Как бы ни было тяжело находиться в камерах, с минуты на минуту ожидая очередного допроса с избиениями, а для иных — возможного вызова на расстрел, все же жизнь брала свое, всем необходима была хоть какая-то разрядка. И мы шепотом рассказывали друг другу различные истории из своего прошлого или анекдоты. Иногда по вечерам отдельные группы пытались тихонечко что-либо спеть. Мне запомнился один инженер, обладавший прекрасным голосом, который обычно запевал. Однажды он тихонько запел любимую песню Ленина «Замучен тяжелой неволей», остальные чуть слышно подтягивали.

Через две-три минуты с шумом распахнулась дверь, и в камеру ворвались человек восемь вахтеров. Старший крикнул:

— Что это, бунт? Какие-то контрреволюционные песни распеваете! Тут вам не балет. Мы вам покажем песни!

Этот идиот, видимо, даже не знал, что такое балет. В результате песня обошлась всей камере наказанием. Были закрыты фрамуги, отменены прогулки и лавочки на десять дней.

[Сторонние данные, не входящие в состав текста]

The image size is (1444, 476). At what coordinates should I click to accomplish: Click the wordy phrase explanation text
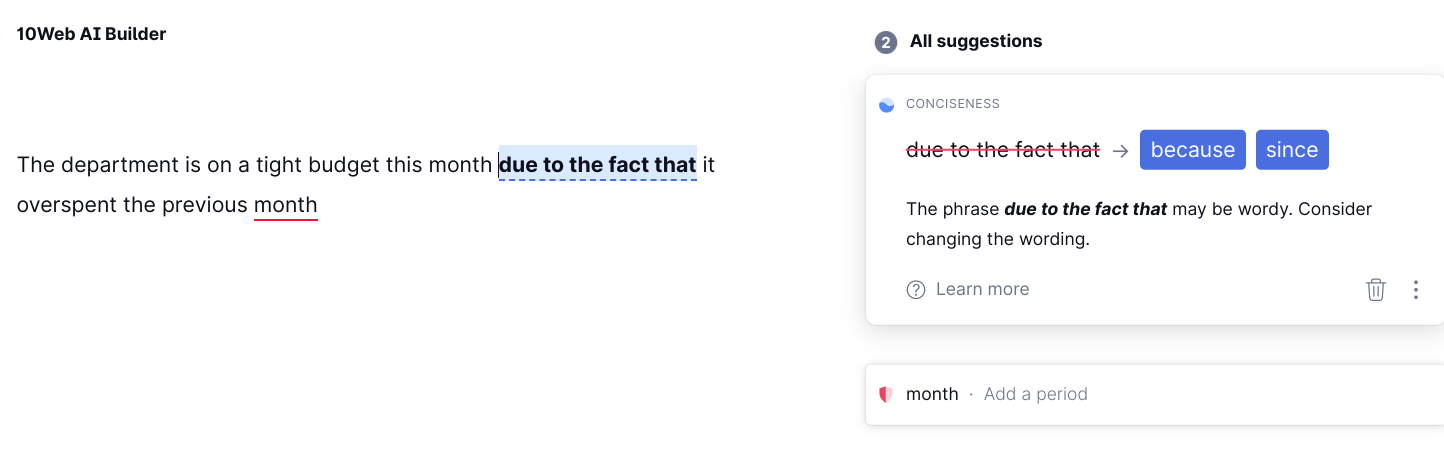tap(1139, 224)
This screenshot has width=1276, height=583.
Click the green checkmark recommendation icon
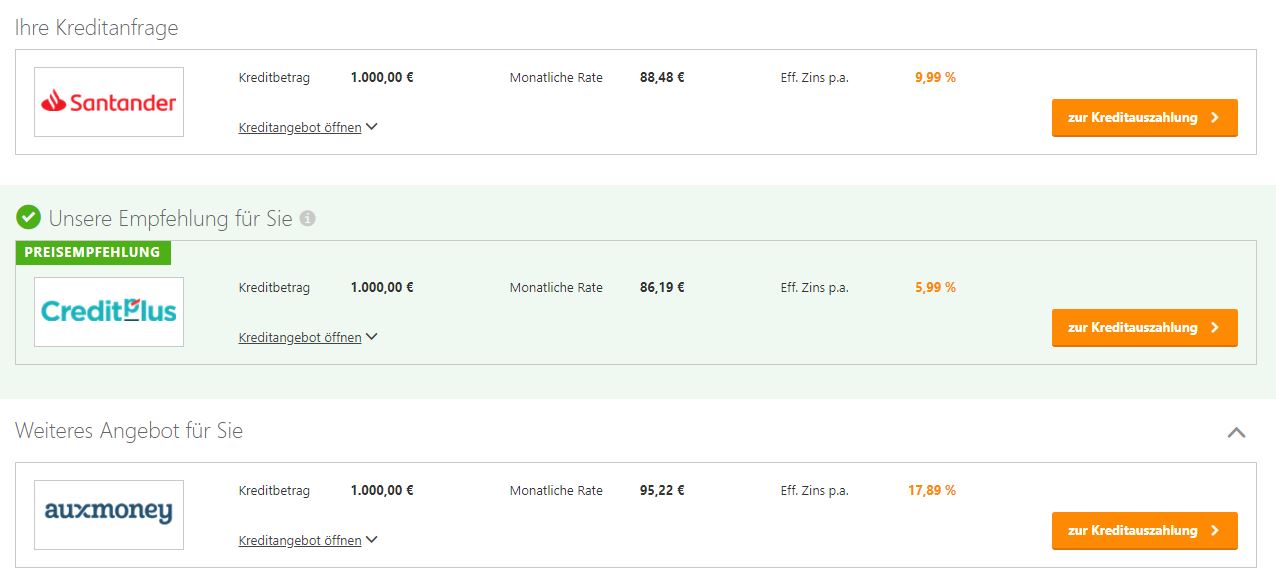point(28,217)

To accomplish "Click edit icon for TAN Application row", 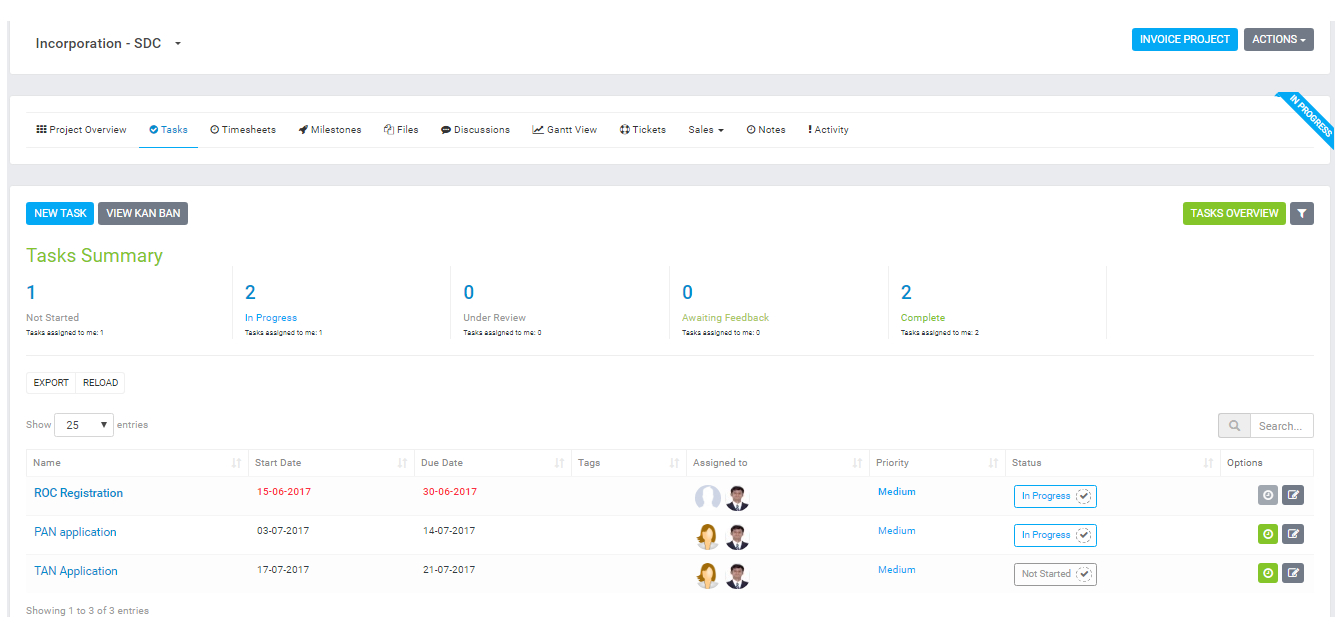I will 1293,573.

Когда меня в следующий раз ночью вызвали на допрос, то сопровождали не два вахтера, как обычно, а четверо, и привели не в следственный корпус, а через какие-то коридоры и проходы во двор, а затем по двору к двери в подвальное помещение. Около этих дверей стояли несколько человек, и среди них новый начальник тюрьмы в пограничной форме. Он шепотом спросил мою фамилию, я также шепотом назвал себя. Тогда он зажег фонарик и стал просматривать листки бумаги, которые держал в руках, видимо, отыскивая мою фамилию.

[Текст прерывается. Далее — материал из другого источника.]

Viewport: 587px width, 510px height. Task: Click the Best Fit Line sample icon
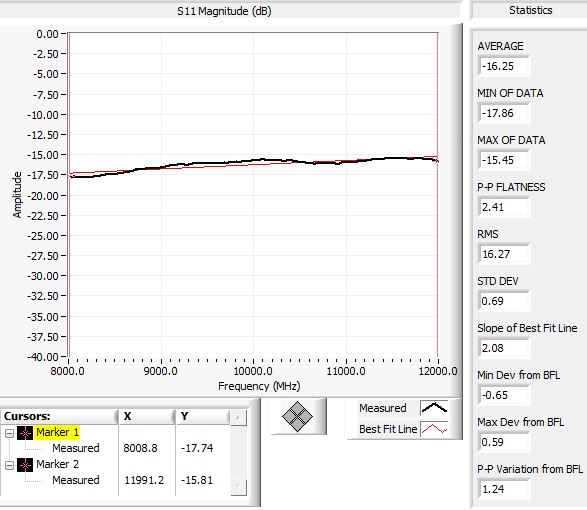pos(434,429)
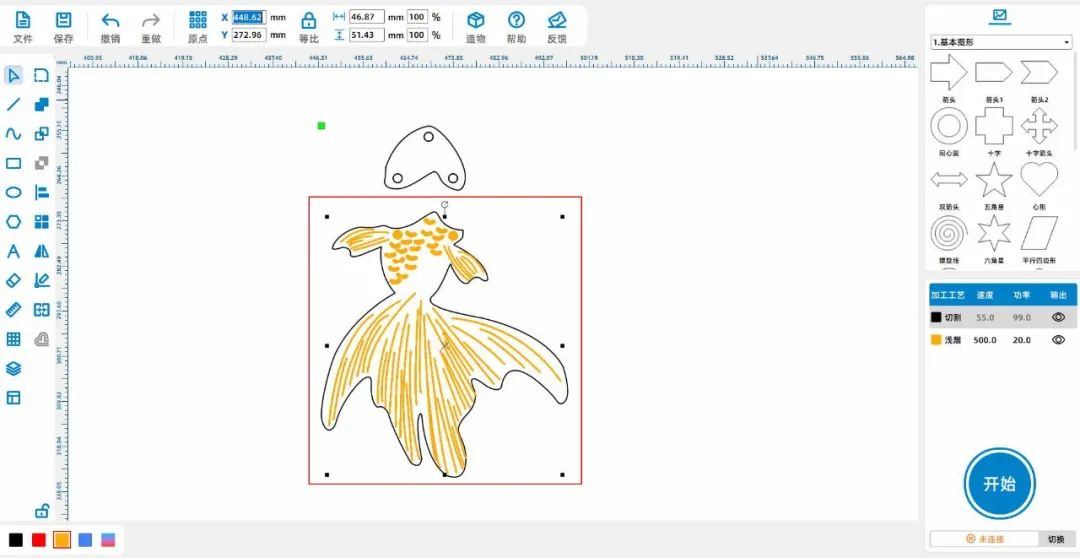Image resolution: width=1080 pixels, height=558 pixels.
Task: Click the X position input field
Action: pyautogui.click(x=248, y=17)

— Не тот, — просмотрев листы, строго сказал он вахтерам. — Ведите куда следует.

И только после этих слов мои неясные, трудно объяснимые ощущения оформились в мысли.

Мне стало понятно, что в эту ночь расстреливали большую группу заключенных, поскольку листков в руках у начальника тюрьмы было довольно много. А то, что приговоры в Бутырке, да и почти во всех других крупных тюрьмах, приводились в исполнение в специально оборудованном глубоком подвале, мне было известно. И когда вахтеры повели меня прочь от входа в этот страшный подвал, ноги у меня подкашивались и я еле держался, тем более что мы поднимались по лестнице все выше и выше, и, наконец, чуть ли не в чердачном помещении меня ввели в маленькую комнатку, где сидел Чернов с каким-то другим, не знакомым мне работником.

— Ну что, прогулялся? — захохотал Чернов, увидев меня.

И только тут я понял, что меня водили к подвальному помещению не по ошибке, а по заранее намеченному Черновым плану.

— Ах ты сволочь! — вне себя крикнул я. — Когда-нибудь тебя самого за все эти номера расстреляют!

Он ничего мне не ответил, а только каким-то необычным взглядом посмотрел в мою сторону. (Видимо, ему самому приходили в голову мысли о возможности подобного исхода.) Я, обессиленный, весь покрытый холодным потом, плюхнулся на табуретку.

Потом Чернов сказал, что моя автобиография вся сплошь сфальсифицирована мною, и тут же стал диктовать другому работнику мою «новую» автобиографию, из которой явствовало, что я немецкий и польский шпион и что мною совершен ряд каких-то невероятных преступлений против советской власти. Подробностей этого бреда сейчас уже не помню, тем более что я был тогда опустошенный после пережитого нервного потрясения.

Когда эта липовая автобиография была вчерне написана, Чернов сказал, что мне придется подписать ее, а иначе меня немедленно переведут для дальнейшего следствия в Лефортово в соответствии с санкцией Фриновского.

Было душно, у меня совершенно пересохли губы и язык. Чернов, видимо, заметил это и спросил:

— Хочешь пить?

Я кивнул. Тогда он послал своего сотрудника за водой, и тот принес бутылку лимонада. Чернов открыл бутылку, налил полный стакан и поднес к моему рту, но, когда я хотел сделать глоток, выплеснул весь стакан мне в лицо.